However, the advent of deep learning is reshaping this landscape by addressing the shortcomings of conventional QSAR methodologies. Deep learning algorithms have the capacity to algorithmically define the criteria for analysis, thus bypassing the constraints imposed by human-set parameters. This advancement not only enhances the predictive accuracy of these models but also broadens their application. Furthermore, a significant limitation of traditional QSAR models has been their reliance solely on compounds with available ADMET experimental results for model construction. Considering the vast number of synthesized compounds, the subset with ADMET data is relatively small, posing a considerable challenge to the generalization of ADMET prediction models.

An online competition held in 2012 revealed the potential of deep learning algorithms to address problems with pharmaceuticals, such that there has been a shift toward the deep-learning techniques.

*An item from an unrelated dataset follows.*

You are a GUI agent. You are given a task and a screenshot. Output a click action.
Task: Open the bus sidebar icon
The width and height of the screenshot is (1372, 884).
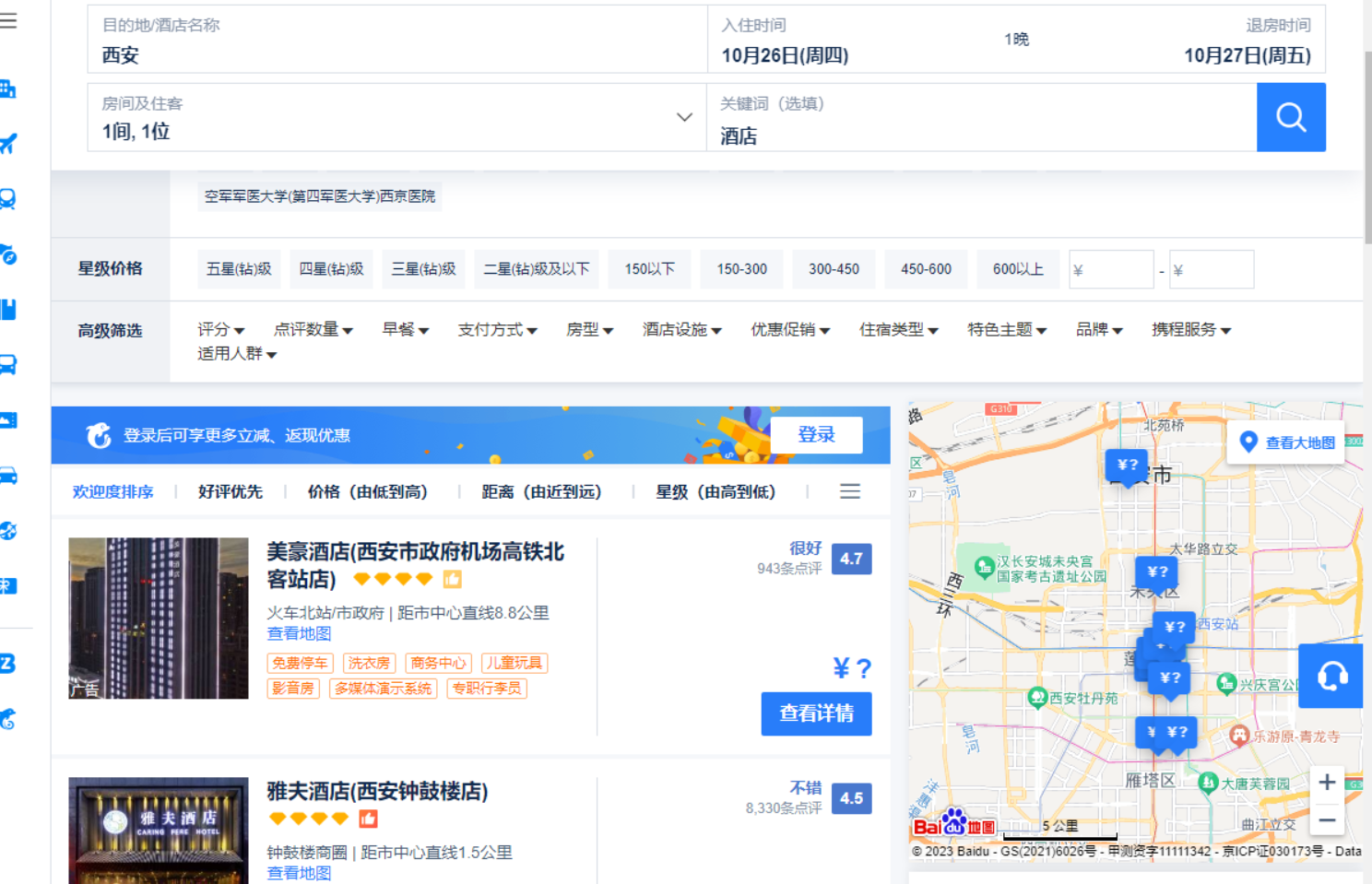(8, 365)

Although deep learning has shown promising results that can replace traditional methods, some problems in deep learning remain [3]. Deep learning models tend to improve their performance by memorizing the inputs, which can increase their dependency on the tested data [4,5,6]. This tendency is even more pronounced in pharmaceutical fields, for example, the relationship between a molecular structure and its properties. Because molecular data come in various forms depending on their specific domain, many efforts to generate compatible data and to make a link between various domains are under process. Due to the mutual understanding of computer-aided drug design (CADD) in pharmaceutical fields, various trials to predict pharmacologic features and endpoints in drug development are being made with machine learning [7,8,9]. In terms of pharmacology, the features concerning absorption, distribution, metabolism, excretion, and toxicity (ADMET) are of significant interest in typical drug development and can be used for weighing the systemic exposure and potential side effects of a candidate drug. Since this systemic exposure is affected by numerous factors and features, reliable ADMET prediction has the utmost priority before candidate drugs are further evaluated in real clinical situations [10].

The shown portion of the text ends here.